The detailed mechanism of NCC is unknown, and the cysticercus may invade the spinal cord through reaching the subarachnoid space from cerebral ventricles, retrograding blood flow by the vertebral and intervertebral veins, or migrating transpially. The symptoms of patients with spinal cysticercosis rely on the location and number of lesions, personal immune response, and the previous infection history. The main clinical manifestations are progressive weakness and myelopathy, paralysis, sensory disturbance, bladder incontinence, sometimes manifested as Brown-Séquard syndrome.

Diagnosis of NCC depends on epidemiological history, clinical manifestations, positive cysticercosis antibody of serum or cerebrospinal fluid by immunological examination, cystic lesions on CT or MRI, and pathological examination of tissues where the parasite was found [6]. CSF examination of patients with NCC often shows increased in lymphocytic cells or/and eosinophils, elevated protein, and normal/low glucose level. ELISA of CSF can be helpful for diagnosis of cysticercosis. The location and morphology of the cysts, the infection burden, the stage of cysts, and the surrounding inflammation can be revealed by CT and MRI. The scolex of cysticercus is rarely visible on CT or conventional MRI sequences, but can be found in apparent diffusion coefficient images and diffusion-weighted maps [3]. Pathological examination of diseased tissues to find parasites is the gold standard for diagnosis of cysticercosis.

Since spinal cysticercosis is a rare but potentially life-threatening disease, clinicians should always consider the differential diagnosis of space-occupying lesions.
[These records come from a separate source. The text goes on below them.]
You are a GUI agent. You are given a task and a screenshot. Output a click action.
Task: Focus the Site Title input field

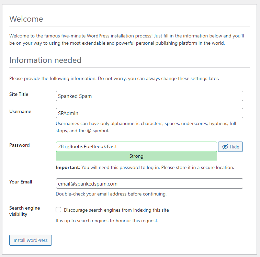coord(149,96)
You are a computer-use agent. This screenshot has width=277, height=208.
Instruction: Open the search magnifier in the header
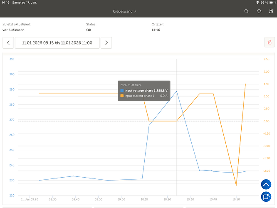tap(247, 12)
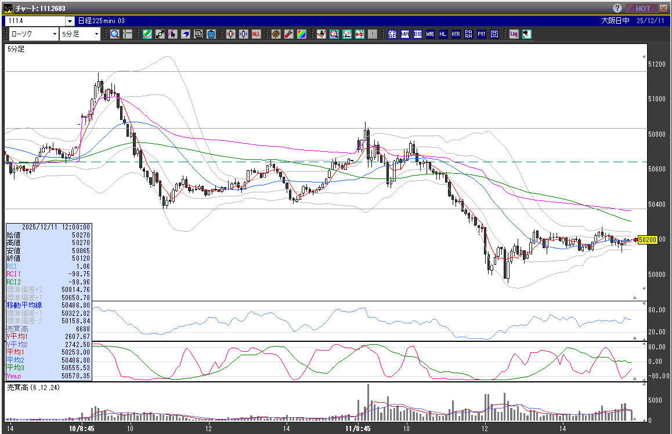
Task: Open the symbol code 111.4 dropdown arrow
Action: click(x=70, y=21)
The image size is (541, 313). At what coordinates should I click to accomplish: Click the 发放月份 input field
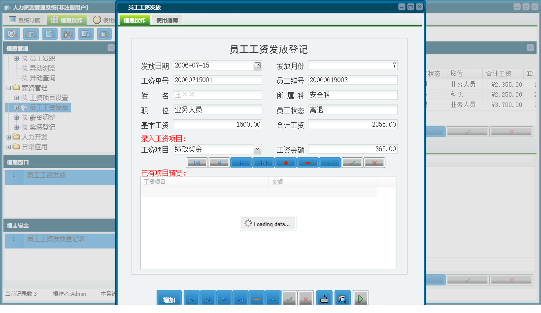click(352, 65)
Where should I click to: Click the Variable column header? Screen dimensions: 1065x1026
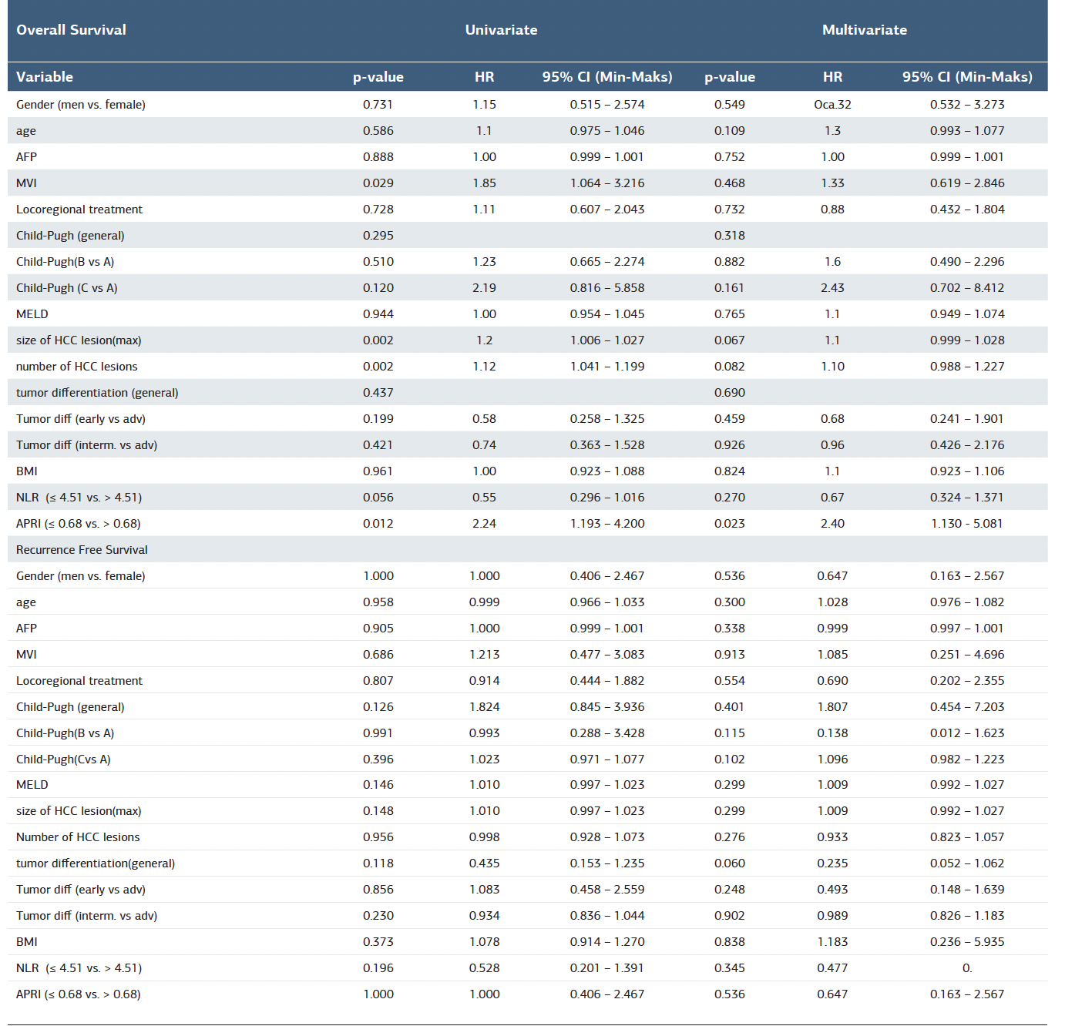point(45,77)
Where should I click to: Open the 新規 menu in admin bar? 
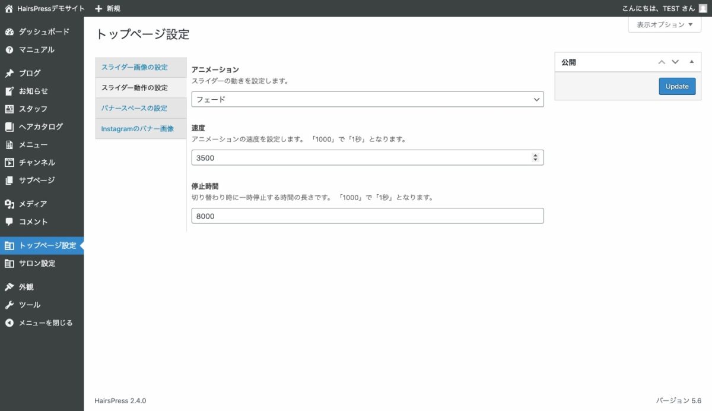tap(107, 8)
Spinal cysticercosis should be differentiated from the following diseases: they are congenital cysts, hydatid cysts, tuberculosis, autoimmune diseases, neoplasia, etc. They can be differentiated by epidemiological history, immunological antibody examination, CT or MRI and pathological examination.

Surgery can eliminate compress, particularly in patients with acute symptoms, and when the diagnosis of cysticercosis is unclear. Medical treatment of spinal cysticercosis contains combination of Albendazole and steroids. Albendazole can penetrate the blood–brain barrier and get a higher concentration in CSF, so it is the preferred parasiticides for spinal cysticercosis [9]. Steroids can reduce the acute inflammatory response when parasite dies and increase serum level of albendazole. After 10 days of treatment with albendazole 20 mg/kg/day for insecticidal treatment, dexamethasone for anti-inflammatory treatment, and cobamamide adenosine for nutritional nerve therapy, our patient’s symptoms were relieved greatly. The patient was very satisfied with our treatment.

Conclusion

Spinal cysticercosis is a rare parasitic disease but can lead to serious neurological complications. Isolated intramedullary cysticercosis is extremely rare and no more than 100 cases have been reported in the world [13]. Cysticercosis should be taken into account in the diagnostic differentiation of spinal cord diseases. Since its imaging features like other spinal cord diseases, doctors may make misdiagnosis. Yoo M. reported that only 1 case was diagnosed as spinal cysticercosis among the 7 cases of spinal cysticercosis preoperatively [15]. It can be differentiated from other diseases by epidemiological history, immunological antibody examination, and pathological examination. We expect our case could draw everyone’s attention to spinal cysticercosis. If you encounter a similar situation, you can think of the disease as soon as possible to reduce misdiagnosis and mistreatment.